You can sort in O(n) using one of these algorithms:
Counting sort
Radix sort
Bucket sort
I've compared std::sort() to counting sort for N = 100000000:
#include <iostream>
#include <vector>
#include <algorithm>
#include <time.h>
#include <string.h>
using namespace std;
void countSort(int t[], int o[], int c[], int n, int k)
{
// Count the number of each number in t[] and place that value into c[].
for (int i = 0; i < n; i++)
c[t[i]]++;
// Place the number of elements less than each value at i into c[].
for (int i = 1; i <= k; i++)
c[i] += c[i - 1];
// Place each element of t[] into its correct sorted position in the output o[].
for (int i = n - 1; i >= 0; i--)
{
o[c[t[i]] - 1] = t[i];
--c[t[i]];
}
}
void init(int t[], int n, int max)
{
for (int i = 0; i < n; i++)
t[i] = rand() % max;
}
double getSeconds(clock_t start)
{
return (double) (clock() - start) / CLOCKS_PER_SEC;
}
void print(int t[], int n)
{
for (int i = 0; i < n; i++)
cout << t[i] << " ";
cout << endl;
}
int main()
{
const int N = 100000000;
const int MAX = 65000;
int *t = new int[N];
init(t, N, MAX);
//print(t, N);
clock_t start = clock();
sort(t, t + N);
cout << "std::sort " << getSeconds(start) << endl;
//print(t, N);
init(t, N, MAX);
//print(t, N);
// o[] holds the sorted output.
int *o = new int[N];
// c[] holds counters.
int *c = new int[MAX + 1];
// Set counters to zero.
memset(c, 0, (MAX + 1) * sizeof(*c));
start = clock();
countSort(t, o, c, N, MAX);
cout << "countSort " << getSeconds(start) << endl;
//print(o, N);
delete[] t;
delete[] o;
delete[] c;
return 0;
}
Results (in seconds):
std::sort 28.6
countSort 10.97
For N = 2000 both algorithms give 0 time.

Standard sorting algorithms, as well as standard nearly anything, are very good general purpose solution. If you know nothing about your data, if it truly consists of "random unique integers", then you might as well go with one of the standard implementations.
On the other hand, most programming problems appear in a context that tells something about data, and the additional info usually leads to more efficient problem-specific solutions.
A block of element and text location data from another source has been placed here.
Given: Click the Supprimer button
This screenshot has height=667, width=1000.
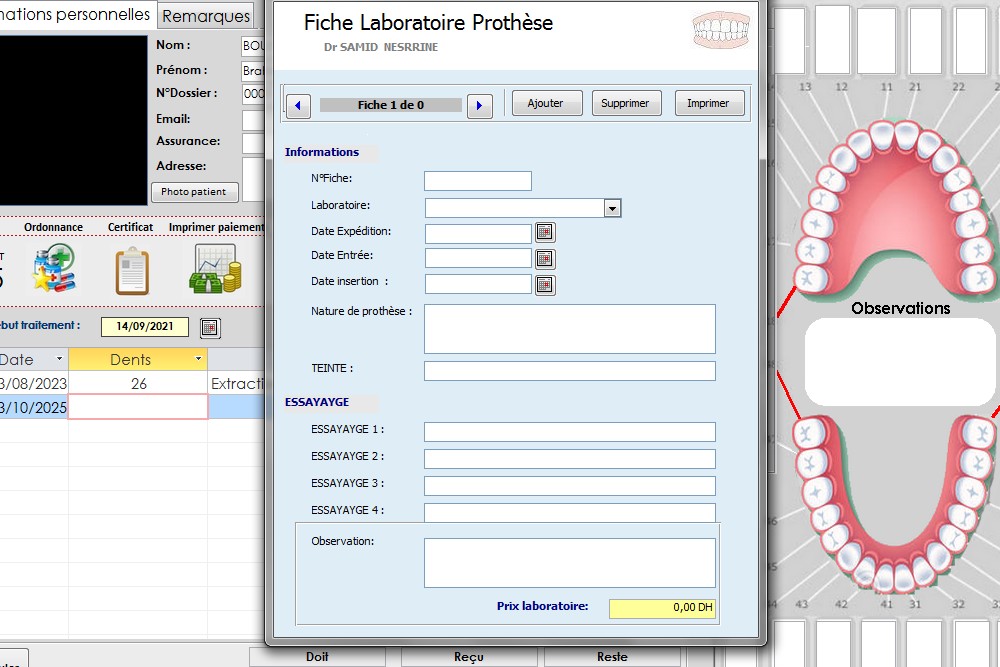Looking at the screenshot, I should pos(626,103).
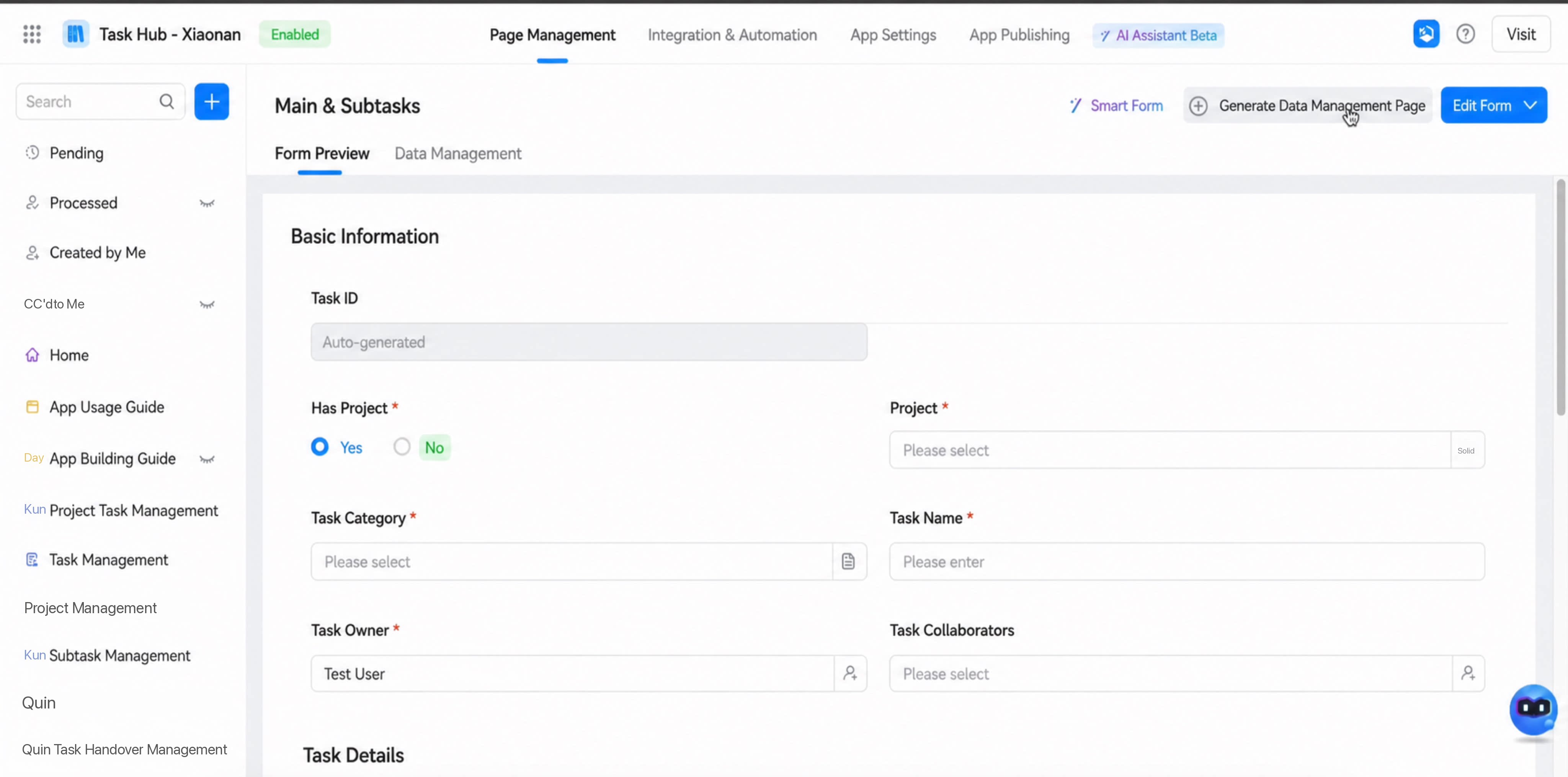Click the Task Collaborators person-add icon
1568x777 pixels.
(1468, 673)
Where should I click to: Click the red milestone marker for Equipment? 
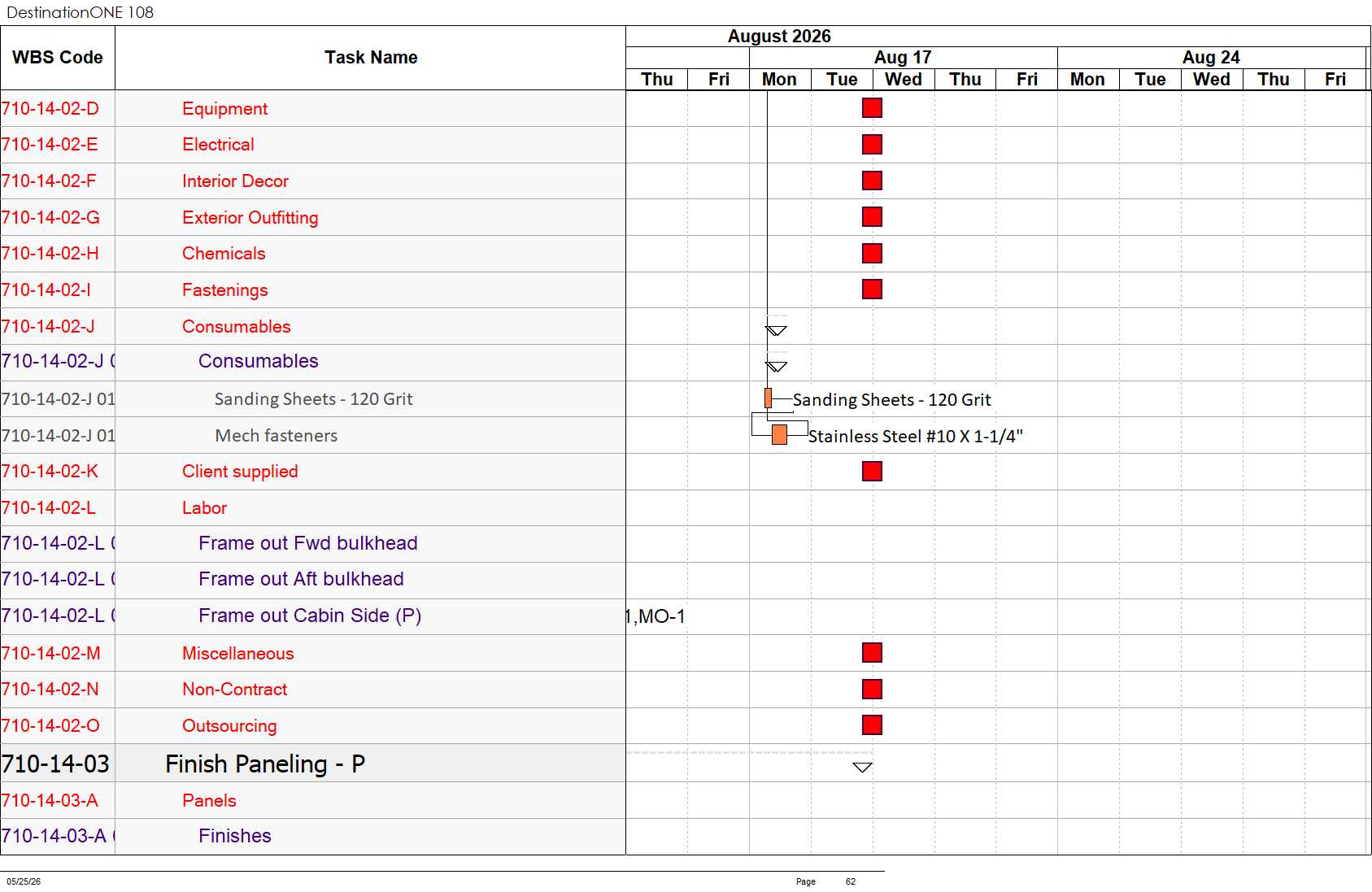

For example, does your data appear all at once or in chunks? If it comes piecemeal you may speed things up by interleaving incremental sorting, such as dual-pivot quicksort, with data acquisition.

Since the domain of your numbers is so small, you can create an array of 65000 entries, set the index of the numbers you see to one, and then collect all numbers that are set to one as your sorted array. This will be exactly 67000 (assuming initialization of array is without cost) iterations in total.
Since the lists contain 2000 entries, O(n*log(n)) will probably be faster. I can think of no other O(n) algorithm for this, so I suppose you are better off with a general purpose algorithm.